Belarus is mired in its worst economic crisis in 17 years amid rare protests against President Alexander Lukashenko’s leadership.
The IMF has told Lukashenko that he must give up his control of the country’s centrally-planned economy to get the 5.5 billion euros of aid it has requested.
It wants civil servant salaries frozen, subsidies scrapped and the Belarusian rouble allowed to float freely without government intervention.
Belarus has a public deficit of 16 percent of GDP but, nevertheless, Lukashenko has just reversed a planned 30 percent fuel hike to calm public anger.
Lukashenko has always kept an iron-like grip on Belarus. In return, he promised strong economic growth and stability.

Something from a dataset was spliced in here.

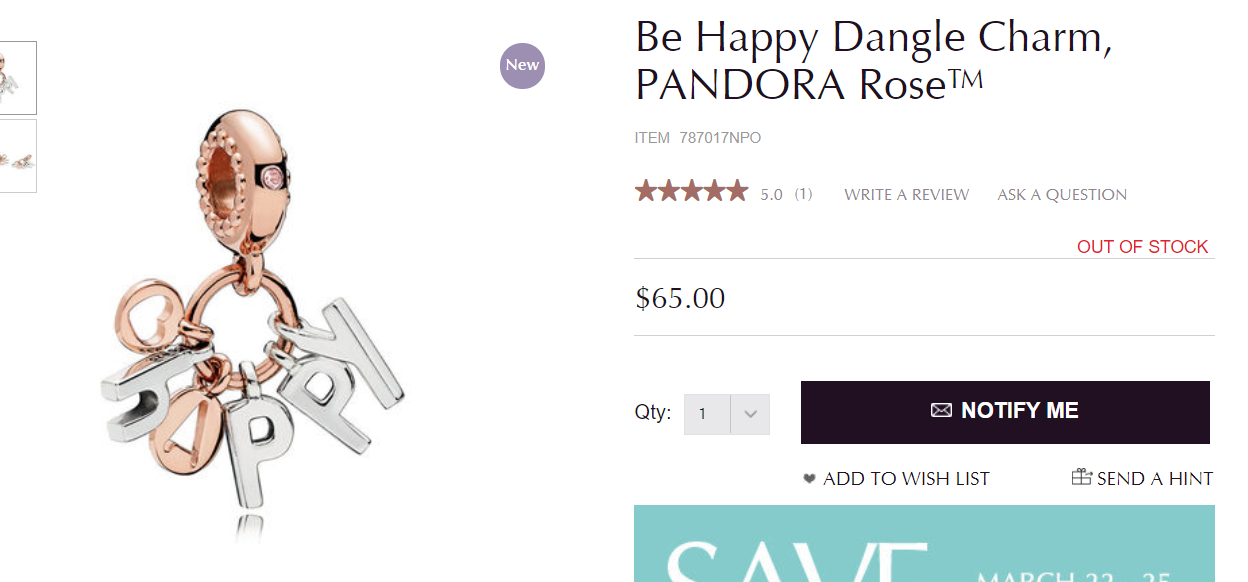Open the WRITE A REVIEW link
Image resolution: width=1248 pixels, height=582 pixels.
pos(906,195)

That strategy has been damaged after Russia demanded more money for its oil and gas exports — both key drivers to the Belarusian economy.
Belarus recently devalued its currency by 36 percent against the dollar and year-on-year inflation stands at 32.6 percent, further eroding its citizens’ spending power.
Minsk also still owes Moscow 37 million euros in unpaid electricity bills. Russia says it will halt electricity supplies on June 19th if the debt is not settled.
If Belarus wants to turn to the Russian-led Eurasian Economic Community for a 2.8-billion-euro bailout then it will be under pressure to sell off some of its state assets first.
On the block would be the government’s 50 percent stake in Beltransgaz. The other half is already owned by Russia’s state-run energy firm Gazprom, which is said to be interested in buying the rest of the company.